While temporary financing is allowing Royal Olympic Cruises (ROC) ships to sail, time is ticking for the beleaguered cruise line, as the company has only six months left to continue working with mediators in search of a solution to its monetary woes.

Beyond that, if things are still unsettled, the company would enter "another stage of administration we are not thinking about at this point," according to Costas Markakis, ROC's legal adviser. ''But that would be a very unexpected case," he added.

ROC Continues Sailing

As of April 5, ROC's World Renaissance has resumed service, joining the Triton on three- and four­-day cruises to the Greek Islands and Turkey.

In early May, both ships will be joined by the Odysseus, following the same itinerary.

On April 30, the World Renaissance will be doing seven-day cruises to the Greek Islands and Istanbul.

The Seawing, chartered to Sun Cruises, will be operating in May, and sailing from Malta on seven­ day cruises in the Eastern Mediterranean until September. But according to a spokesperson from Sun Cruises, the prospect of generating better revenue will most likely result in capacity reduction for the Seawing.

"It will probably happen next season," she said. "The ship just doesn't generate what we need."

But in spite of the negatives the ROC debacle has had on the company, Evan Pezas, director of marketing and sales for the line, said that the cruise industry "has accepted us with relief and is happy to see us cruising again," also adding that ROC is "trying to once again regain the confidence of travel agents and tour operators all over the world."

An Uncertain Future

When asked about a five-year plan for the company, Pezas noted that it was hard to predict what will happen, adding that the uncertainty of world events compounded with the Mediterranean being a "volatile area for travel" makes it nearly impossible.

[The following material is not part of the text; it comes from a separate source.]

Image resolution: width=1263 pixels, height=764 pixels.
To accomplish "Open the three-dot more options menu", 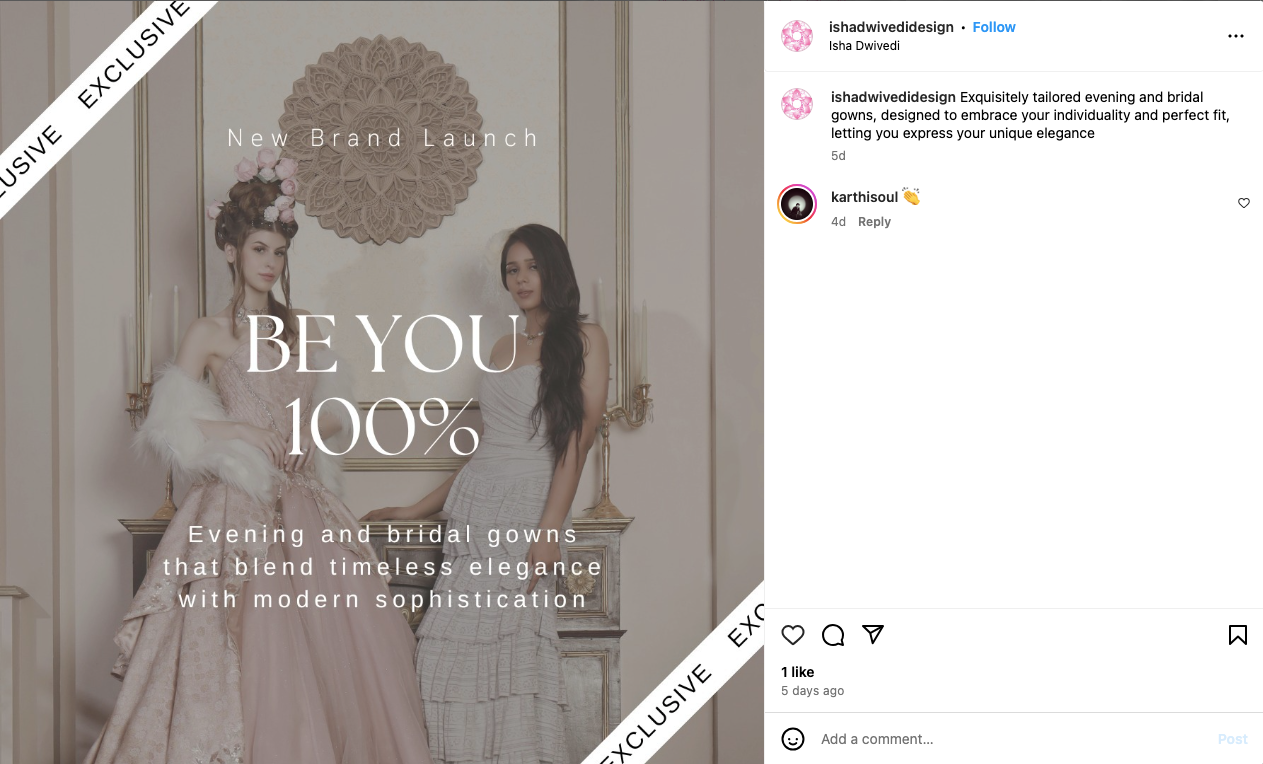I will (1236, 36).
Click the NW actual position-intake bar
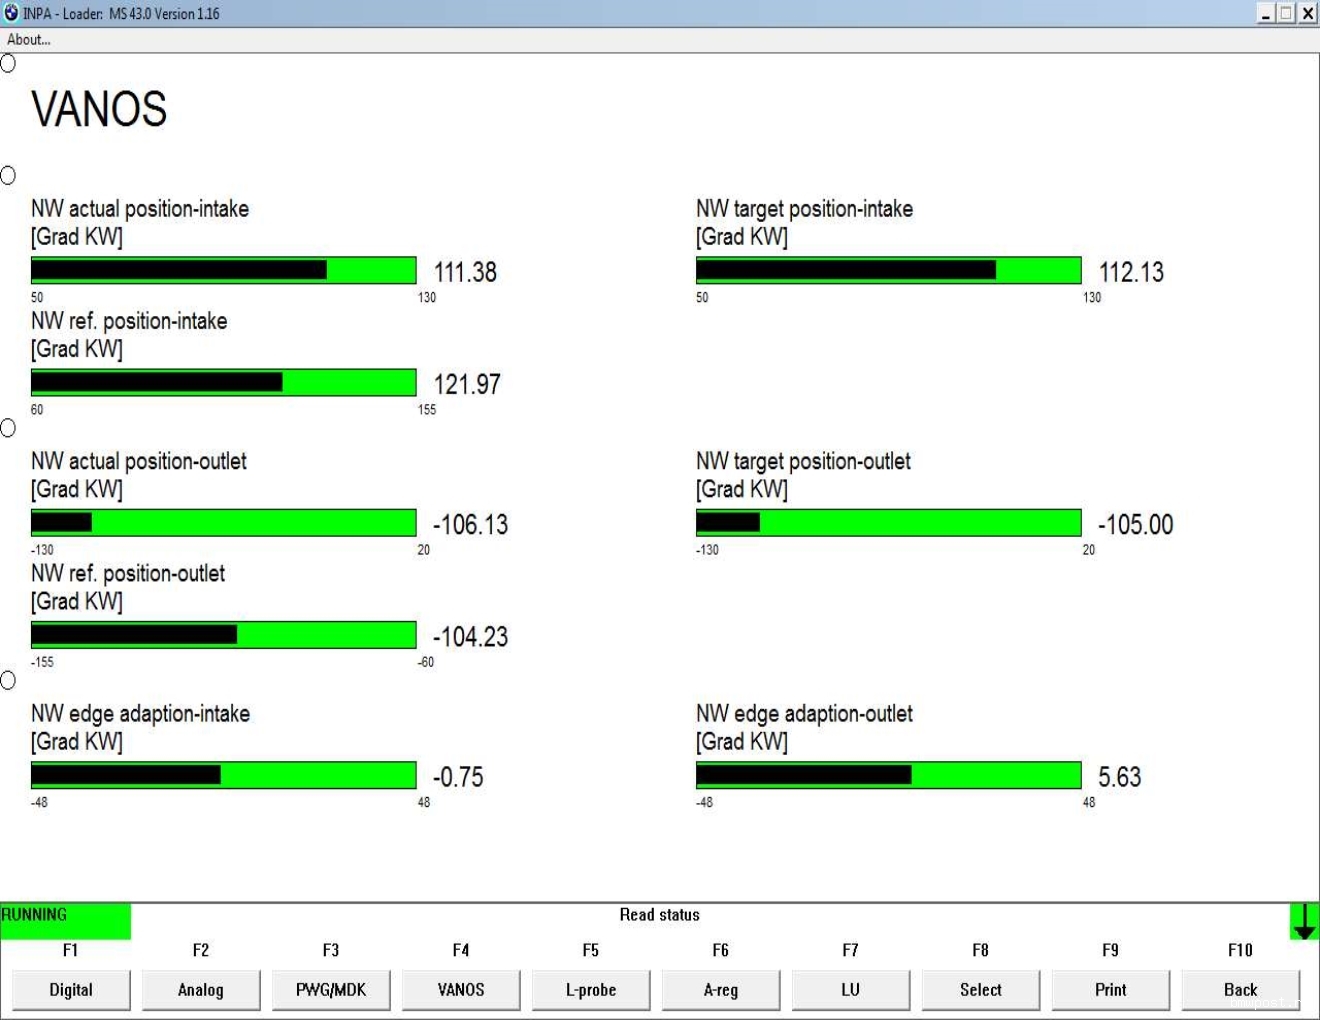Screen dimensions: 1320x1020 (x=223, y=270)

"The war in Kosovo is clearly one of the reasons for ROC's downfall," Pezas pointed out. "War has an effect on everyone, but with nearly 70 percent of our business in the Mediterranean, it hit us very hard."

ROC's head office went from 320 employees down to 108 in the last few weeks. "We lost a lot of good colleagues in addition to losing two of our ships," Pezas said.


KfW, the German bank that purchased the Olympia Explorer and Olympia Voyager for a combined cost of nearly $180 million at the end of March, plans on selling both ships "as soon as possible," according to Ludolf Rischmuller, head of the KfW Workout Group in charge of the ROC auction.

"It cost us too much money for the ships to just sit there," he said.

While specifically not excluding any lines, Rischmuller noted that he is focusing more on the "upper tiers" of the industry.

"We're looking for at least $100 million per vessel," he added.